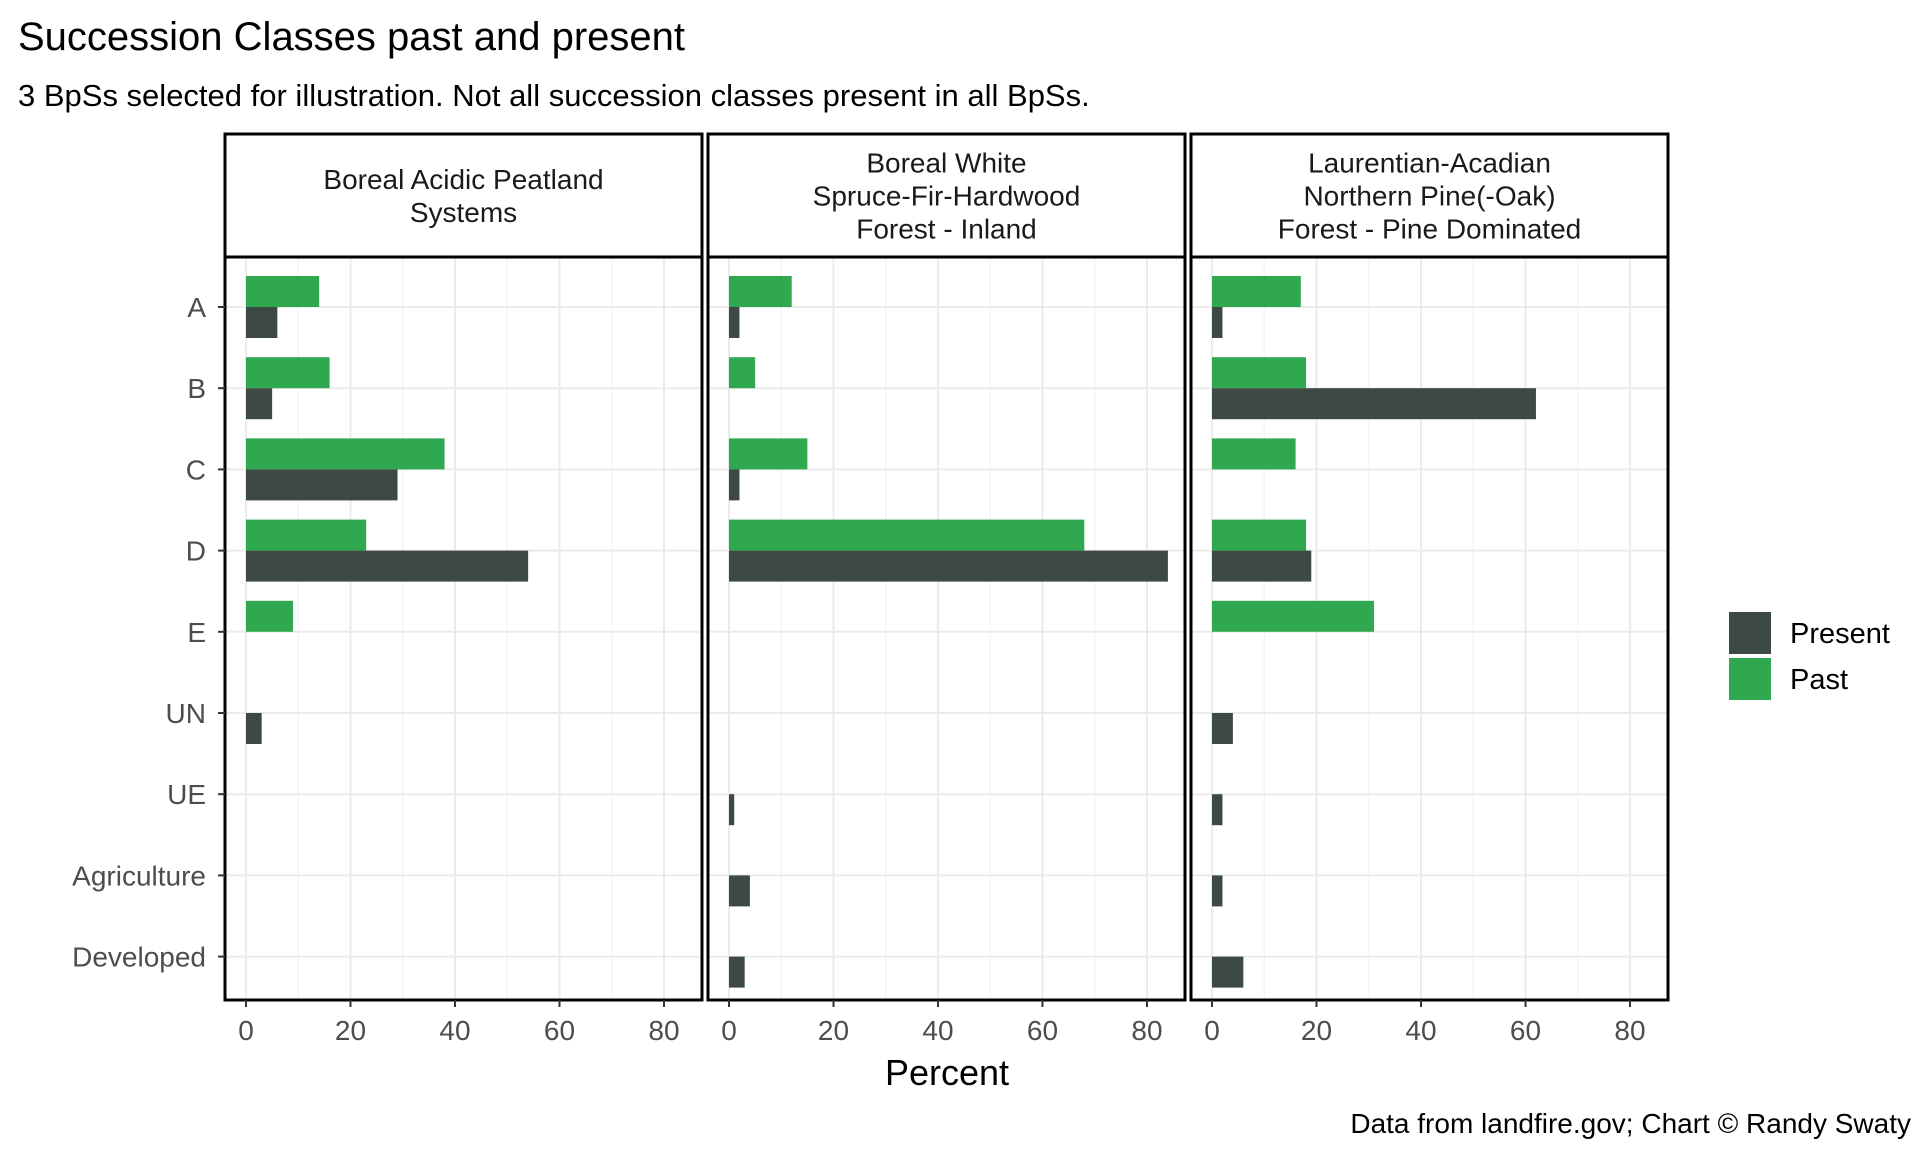 The image size is (1920, 1152). What do you see at coordinates (352, 37) in the screenshot?
I see `chart-title: Succession Classes past and present` at bounding box center [352, 37].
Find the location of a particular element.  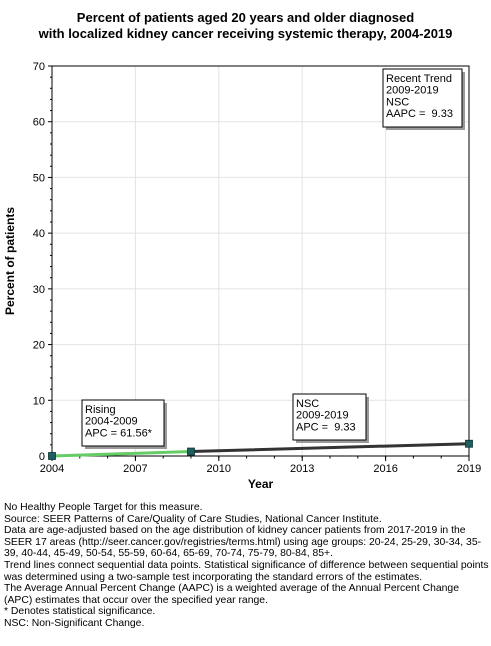

annotation-line: AAPC = 9.33 is located at coordinates (420, 114).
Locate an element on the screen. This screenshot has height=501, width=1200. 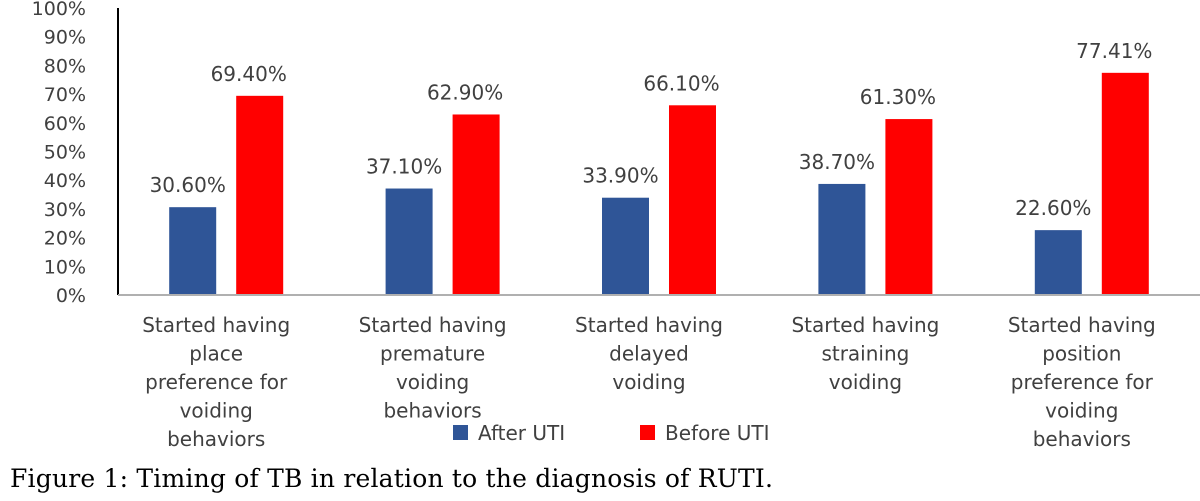
y-tick-label: 100% is located at coordinates (59, 10).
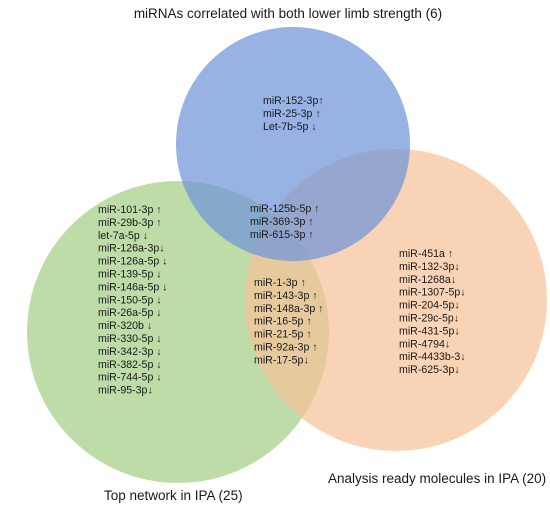 Image resolution: width=550 pixels, height=509 pixels. What do you see at coordinates (130, 352) in the screenshot?
I see `mirna-item: miR-342-3p ↓` at bounding box center [130, 352].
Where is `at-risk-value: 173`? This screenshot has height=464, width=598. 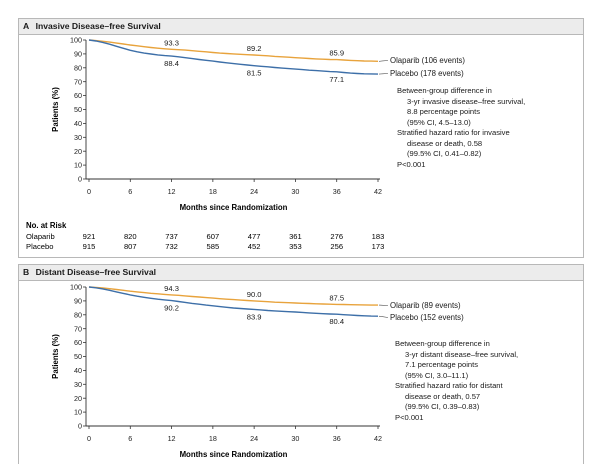
at-risk-value: 173 is located at coordinates (378, 246).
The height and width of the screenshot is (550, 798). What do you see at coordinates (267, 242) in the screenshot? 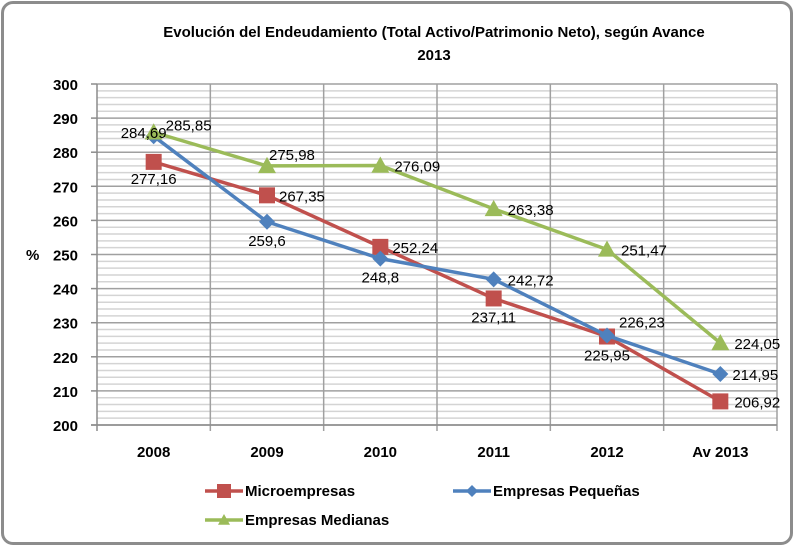
I see `data-label: 259,6` at bounding box center [267, 242].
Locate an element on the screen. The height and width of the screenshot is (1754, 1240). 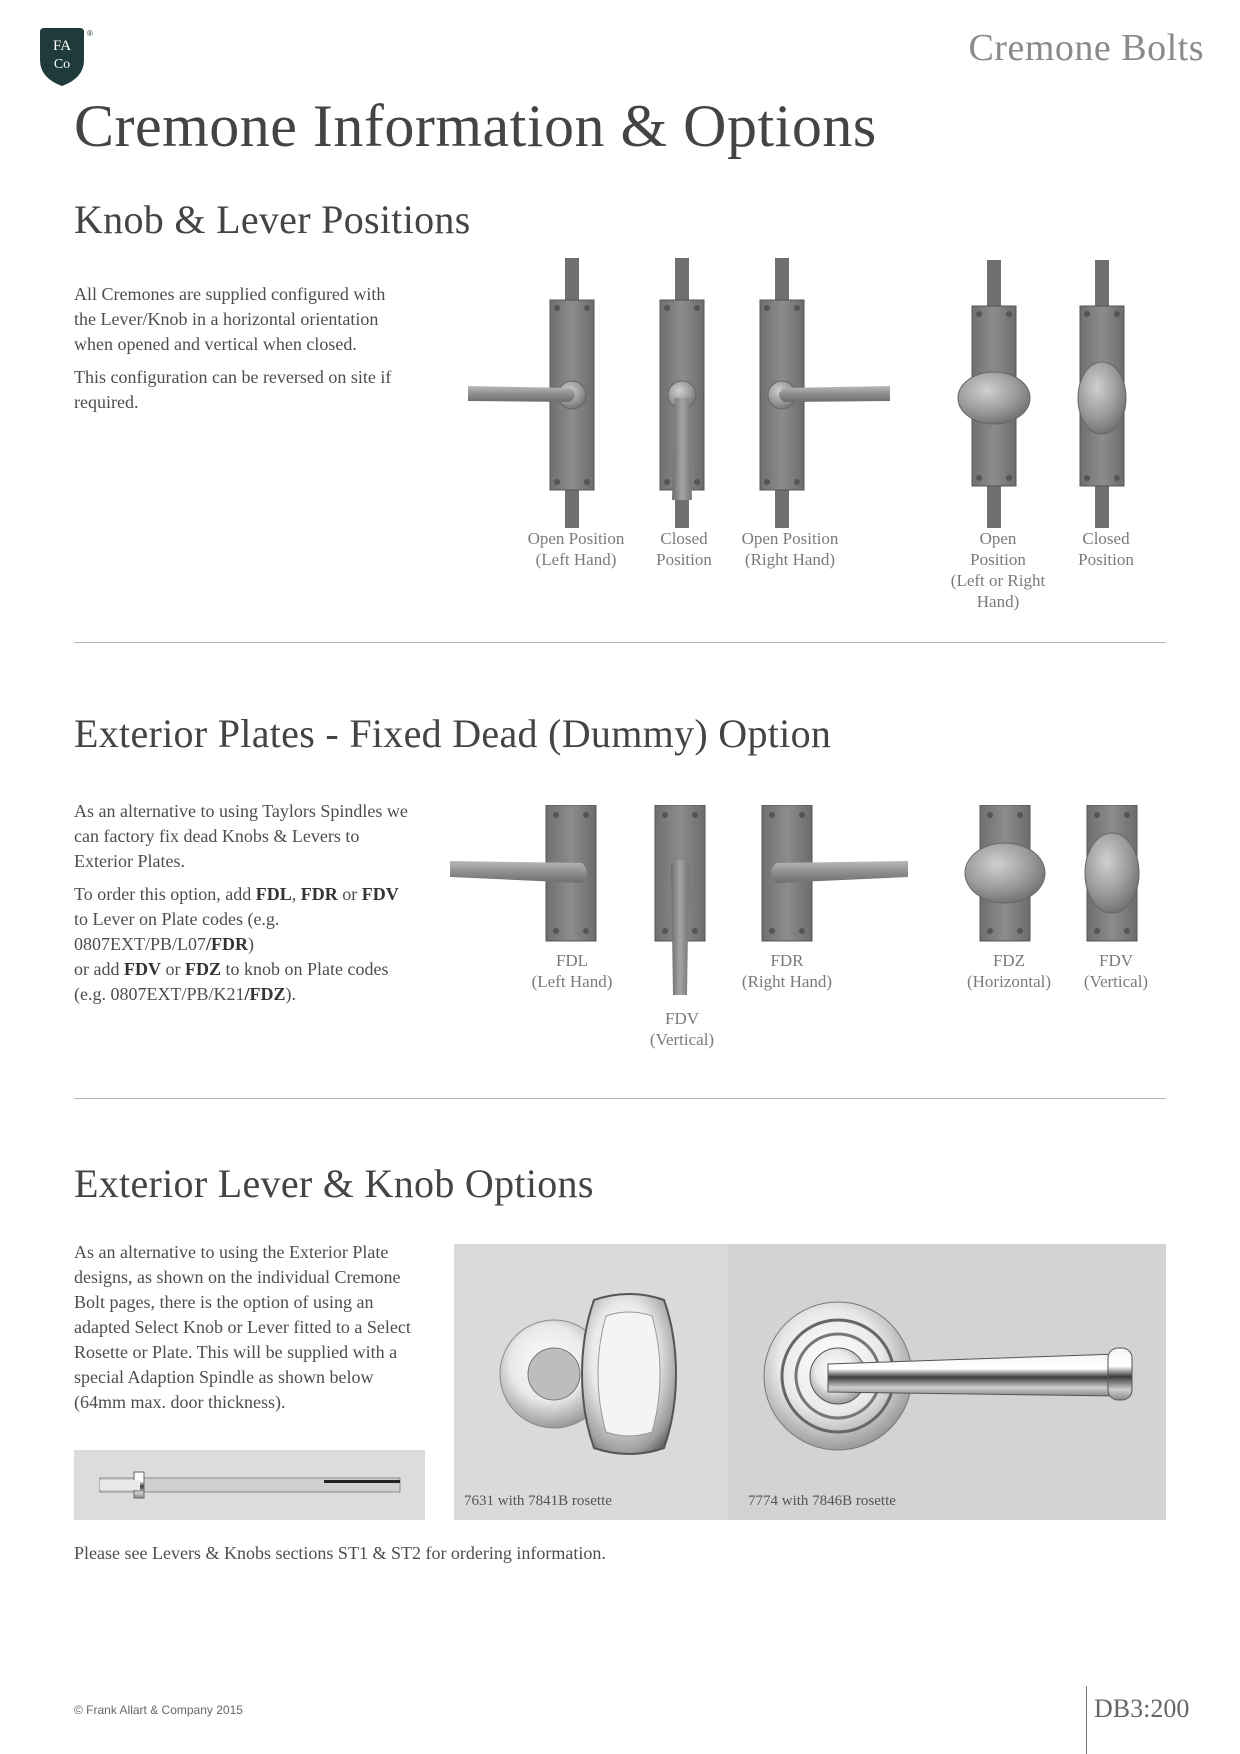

■ ■ ■

## ACTIVITY
Rewrite every line of the entries above as a Markdown table with the columns Row and Line, skipping blank lines and leaving out the pictures.

## EXERCISE RESULT
| Row | Line |
|---|---|
| 1 |  The image size is (1920, 1152). What do you see at coordinates (352, 37) in the screenshot? |
| 2 | I see `chart-title: Succession Classes past and present` at bounding box center [352, 37]. |
| 3 | Find the location of a particular element.   |
| 4 | annotation-line: AAPC = 9.33 is located at coordinates (420, 114). |
| 5 | Locate an element on the screen. This screenshot has height=501, width=1200.  |
| 6 | y-tick-label: 100% is located at coordinates (59, 10). |
| 7 |  Image resolution: width=550 pixels, height=509 pixels. What do you see at coordinates (130, 352) in the screenshot? |
| 8 | I see `mirna-item: miR-342-3p ↓` at bounding box center [130, 352]. |
| 9 | Where is `at-risk-value: 173`? This screenshot has height=464, width=598.  |
| 10 | at-risk-value: 173 is located at coordinates (378, 246). |
| 11 | The height and width of the screenshot is (550, 798). What do you see at coordinates (267, 242) in the screenshot?  |
| 12 | I see `data-label: 259,6` at bounding box center [267, 242]. |
| 13 | Locate an element on the screen. The height and width of the screenshot is (1754, 1240).  |